• **BRIEF**
Pick every line from the data that holds the word "will".

• **INPUT FOR THIS TASK**
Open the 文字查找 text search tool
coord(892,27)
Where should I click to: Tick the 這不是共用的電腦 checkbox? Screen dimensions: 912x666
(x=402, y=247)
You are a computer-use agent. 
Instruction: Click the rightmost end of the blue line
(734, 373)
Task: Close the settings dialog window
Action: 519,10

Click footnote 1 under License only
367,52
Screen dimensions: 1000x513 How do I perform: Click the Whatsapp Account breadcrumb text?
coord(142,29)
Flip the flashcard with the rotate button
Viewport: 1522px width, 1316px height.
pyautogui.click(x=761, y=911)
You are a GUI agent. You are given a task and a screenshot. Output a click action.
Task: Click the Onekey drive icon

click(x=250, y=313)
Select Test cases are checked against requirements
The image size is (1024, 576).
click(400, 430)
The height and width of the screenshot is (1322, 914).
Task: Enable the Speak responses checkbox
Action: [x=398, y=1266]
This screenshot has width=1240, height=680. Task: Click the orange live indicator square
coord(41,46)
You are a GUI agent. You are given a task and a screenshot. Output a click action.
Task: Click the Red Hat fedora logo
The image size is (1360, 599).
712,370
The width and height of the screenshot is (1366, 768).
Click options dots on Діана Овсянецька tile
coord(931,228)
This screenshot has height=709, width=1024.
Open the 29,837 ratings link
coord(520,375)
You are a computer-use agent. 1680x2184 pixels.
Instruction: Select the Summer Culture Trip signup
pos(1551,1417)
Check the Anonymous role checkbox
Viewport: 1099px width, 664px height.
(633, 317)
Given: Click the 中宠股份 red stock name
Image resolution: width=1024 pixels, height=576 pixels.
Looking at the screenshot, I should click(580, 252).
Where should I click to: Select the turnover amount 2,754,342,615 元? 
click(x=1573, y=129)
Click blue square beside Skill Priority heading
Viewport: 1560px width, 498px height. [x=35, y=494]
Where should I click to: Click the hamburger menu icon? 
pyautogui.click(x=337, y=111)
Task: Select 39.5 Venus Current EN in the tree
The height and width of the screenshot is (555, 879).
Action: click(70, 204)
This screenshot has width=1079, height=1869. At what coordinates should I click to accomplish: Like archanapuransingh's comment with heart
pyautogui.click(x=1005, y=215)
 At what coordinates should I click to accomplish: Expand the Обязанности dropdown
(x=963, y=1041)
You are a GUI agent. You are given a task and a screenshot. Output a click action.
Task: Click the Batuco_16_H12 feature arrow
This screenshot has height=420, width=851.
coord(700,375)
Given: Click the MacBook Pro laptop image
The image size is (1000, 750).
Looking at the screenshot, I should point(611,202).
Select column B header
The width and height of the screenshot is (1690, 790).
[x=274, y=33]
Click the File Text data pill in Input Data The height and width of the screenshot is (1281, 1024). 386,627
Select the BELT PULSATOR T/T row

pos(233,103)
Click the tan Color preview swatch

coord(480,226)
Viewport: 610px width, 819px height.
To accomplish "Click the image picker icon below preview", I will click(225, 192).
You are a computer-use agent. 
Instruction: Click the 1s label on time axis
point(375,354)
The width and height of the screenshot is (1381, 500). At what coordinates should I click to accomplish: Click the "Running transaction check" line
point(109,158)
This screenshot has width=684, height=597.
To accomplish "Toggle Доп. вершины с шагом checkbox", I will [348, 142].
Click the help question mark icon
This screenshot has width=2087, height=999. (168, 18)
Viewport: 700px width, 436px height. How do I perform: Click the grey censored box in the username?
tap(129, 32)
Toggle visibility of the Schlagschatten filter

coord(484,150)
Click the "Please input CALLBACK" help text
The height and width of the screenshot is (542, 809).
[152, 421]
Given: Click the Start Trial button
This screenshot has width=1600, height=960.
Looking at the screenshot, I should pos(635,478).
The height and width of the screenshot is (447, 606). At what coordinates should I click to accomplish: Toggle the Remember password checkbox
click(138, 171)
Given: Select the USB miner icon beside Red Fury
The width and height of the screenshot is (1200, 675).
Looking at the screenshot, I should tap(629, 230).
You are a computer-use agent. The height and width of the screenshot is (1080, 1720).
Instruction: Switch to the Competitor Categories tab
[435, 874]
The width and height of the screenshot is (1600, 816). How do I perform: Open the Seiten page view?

• **EXERCISE SOLUTION**
To accomplish "Click the image picker icon below preview", I will click(225, 192).
To accomplish "Toggle Доп. вершины с шагом checkbox", I will [348, 142].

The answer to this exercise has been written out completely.